Ghosh: Kindly share your views about the notion of the “White Man’s Burden” forwarded by the likes of Rudyard Kipling.

Jonah Raskin: Kipling was a literary genius, multi-talented with paternalistic ideas and attitudes toward India and Indians. He reinforced ideas of empire. The Brits said they wanted to bring “civilization” to their colonies. Well they brought the English language and Shakespeare and they also did their best to dismantle the civilizations they found in India. Supposedly someone asked Nehru what he thought of “western civilization.” He apparently said, “It’s a good idea,” meaning that it wasn’t much more than just an idea and that westerners might try to civilize themselves. The U.S. still needs to civilize itself.

I recently read and wrote a review of Amit Chaudhuri’s Finding the Raga: An Improvisation on Indian Music.

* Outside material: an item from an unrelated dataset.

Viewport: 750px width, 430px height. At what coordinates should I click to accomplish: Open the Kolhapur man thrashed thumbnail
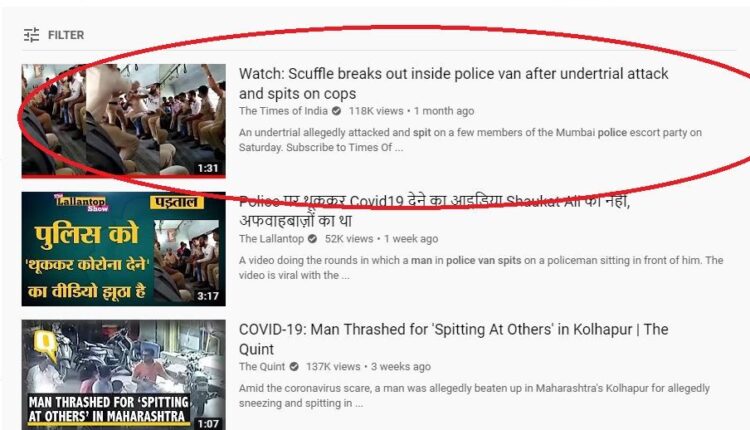point(123,375)
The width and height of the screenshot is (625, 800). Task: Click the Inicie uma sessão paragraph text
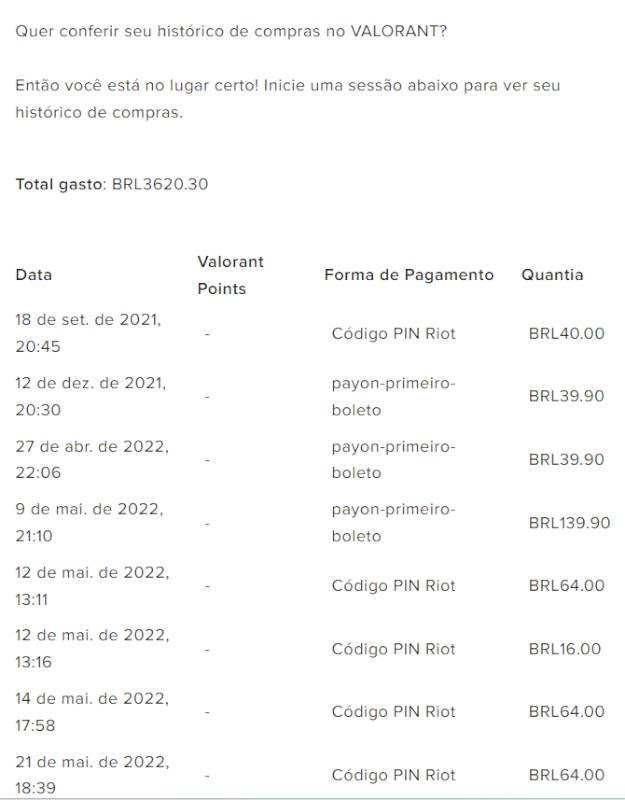pos(288,99)
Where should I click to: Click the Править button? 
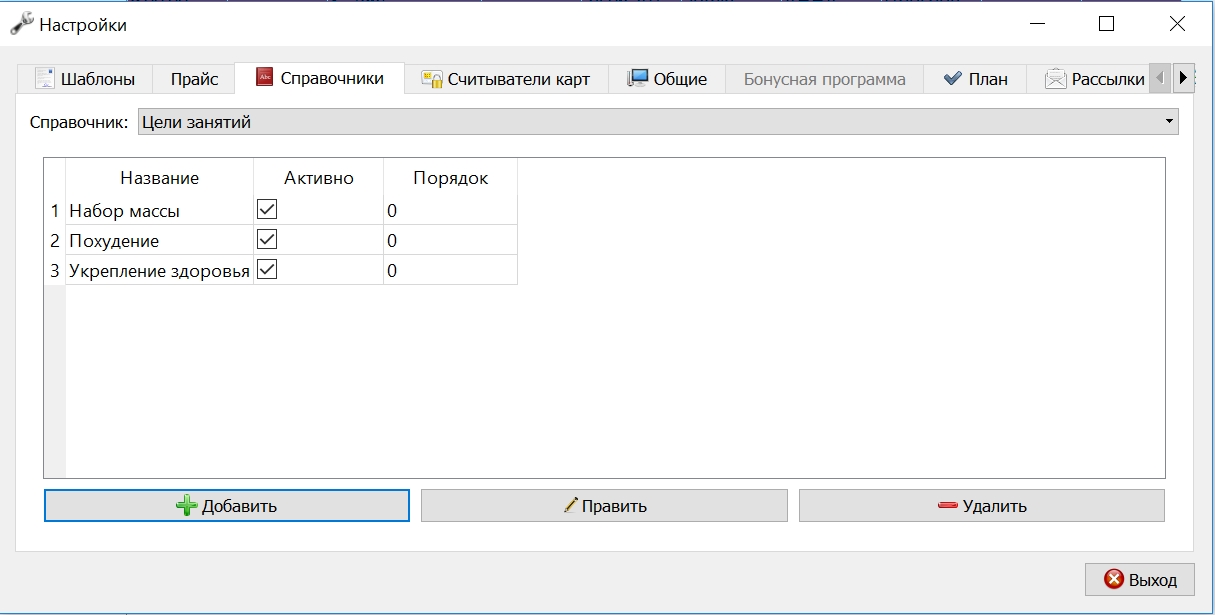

I said,Rudyard Kipling—the Anglo-Indian novelist, short story writer and bard of the British Empire—must have known that it wasn't true when he wrote, ‘East is East, and West is West, and Never the twain Shall Meet.’ After all, Kipling merged East and West in his own head and fused them in books like Plain Tales from the Hills, a collection of short stories, and in his novel, Kim, which is a retelling of The Adventures of Huckleberry Finn.” I have not forgotten Kipling, The Mythology of Imperialism or my own youthful self who still lives inside me, I am happy to say. In a way, the book brought me to you, Nibir and to Re-Markings and gave me a second life as a critic of art, literature and music.

Also, when I was in India a few years ago I met and got to know a bit from a student who had read Mythology which had been published in India by Aakar Books which is located near the Girdhari Lal Cricket Academy in New Delhi. The student noticed the tone of my book and recognized that it was written in part from a sense of anger. That is true. The student learned, he said, that one could write from a sense of anger. I believe that Conrad wrote Heart of Darkness with a pen dipped in the ink of moral outrage. Remember please that he noted that “The conquest of the earth, which mostly means the taking it away from those who have a different complexion or slightly flatter noses than ourselves, is not a pretty thing when you look into it too much.”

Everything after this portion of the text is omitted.